Release Notes

v1.0.168 — April 2026

Scan History — missing scans after restart. Scans saved before project-path tracking was introduced had a NULL project_path and were excluded by the history filter. All such records are now included. Path comparisons are also now case-insensitive, fixing missing scans on Windows due to drive-letter case differences.
Report export — HTML and SARIF blank for certificate/quantum scans. The HTML and SARIF export paths were missing the certificate_analysis data fallback that the CSV export already had, resulting in empty tables. Fixed.
Report export — risk score always blank in bulk export. The bulk export risk score extractor was reading a key that no longer exists in the stored scan structure. Fixed to read the correct path.

PQC detection rules extended to 35+ programming languages, adding Dart, Dockerfile, YAML, SQL, Jsonnet, and all previously uncovered subdirs.
AES-192 detection added with WARNING severity, completing full AES-128/192/256 coverage.

Code analysis engine updated to OpenGrep v1.17.0.
Removed the PQC / All Vulnerabilities scan mode toggle — all built-in rules are quantum/crypto-focused so the distinction was meaningless. The setting has been removed from the UI and backend.

License key entry fields now show the correct placeholder format: CR-XXXXXXXX-XXXXXXXX-XXXXXXXX-XXXXXXXX.

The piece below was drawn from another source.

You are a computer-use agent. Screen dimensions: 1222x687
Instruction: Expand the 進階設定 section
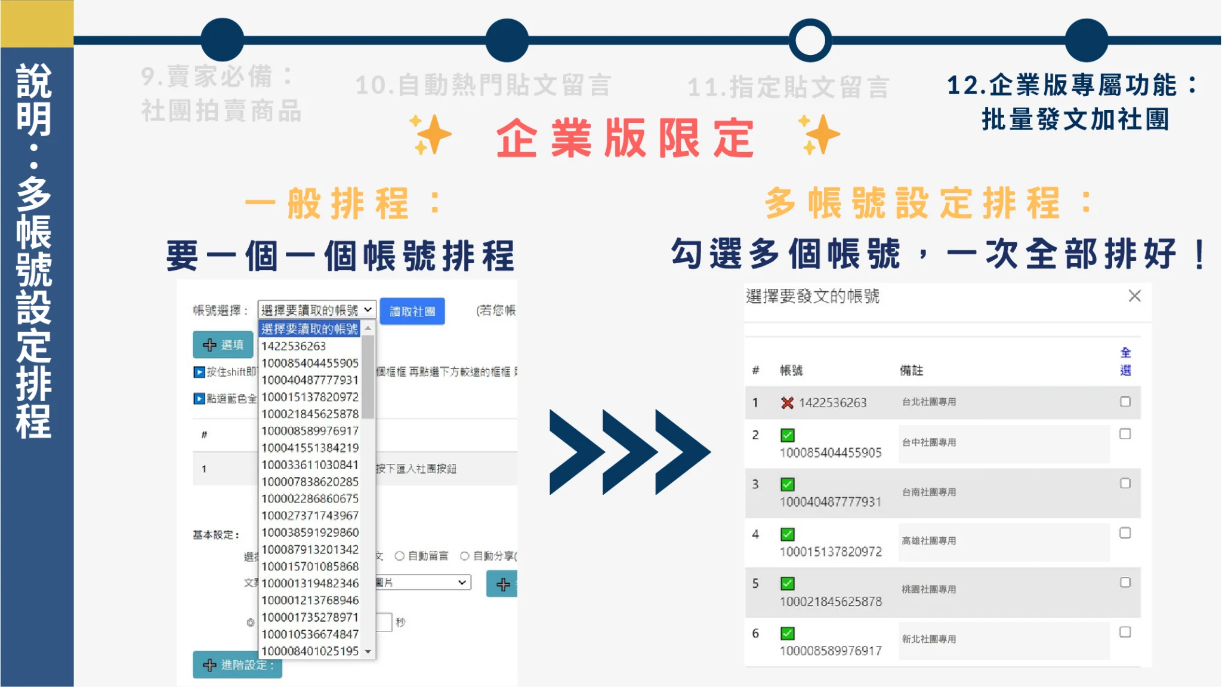click(237, 664)
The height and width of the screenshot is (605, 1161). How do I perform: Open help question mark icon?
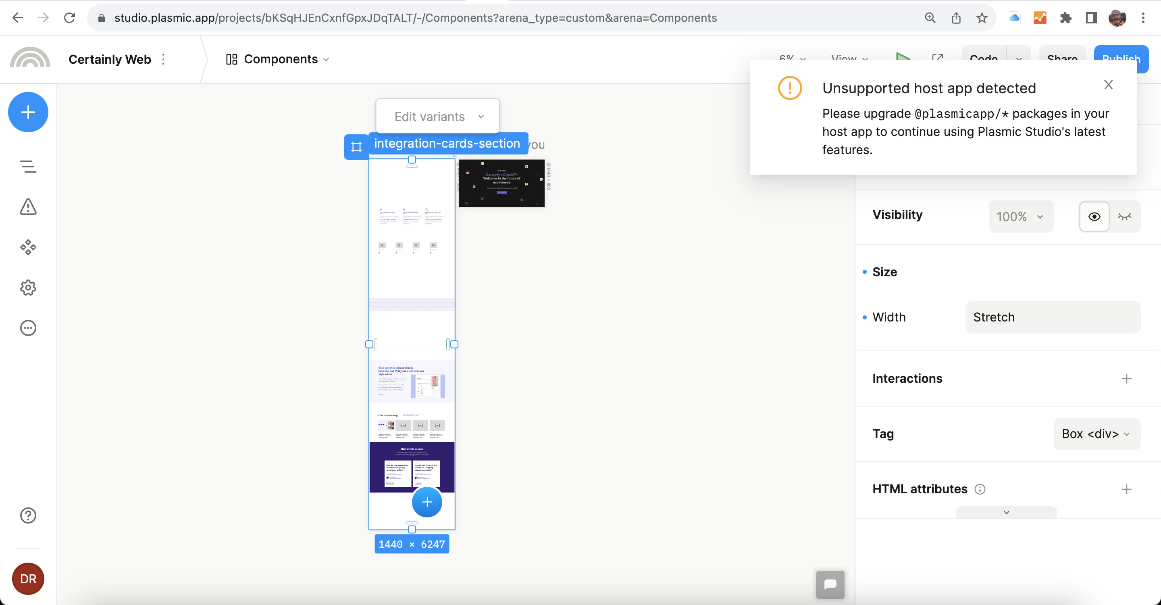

Code Analyzer — AI fix now works end-to-end. Clicking Generate AI Code Fix or Generate AI Recommendation now shows a loading indicator and correctly returns the generated fix. Root cause was a key mismatch between the findings table and the fix state store on Windows paths (backslash vs forward slash normalization).
Code Analyzer — AI fix works for directory scans. Findings from directory scans with 1–10 files were returned with relative paths by the code scanner. These are now resolved to absolute paths before reading the file or saving the patch, preventing silent failures.
Certificate Analyzer — Security Grade no longer shows UNKNOWN. When the stored grade is the default sentinel value, the UI now derives a letter grade from the risk level instead.
Certificate Analyzer — Cert Expires no longer shows 12/31/1969. A null notAfter date was being passed to new Date(null), returning Unix epoch 0. Null dates now display as —.
Certificate Analyzer — Days to Expiry no longer appears blank. Shows — when the value is unavailable.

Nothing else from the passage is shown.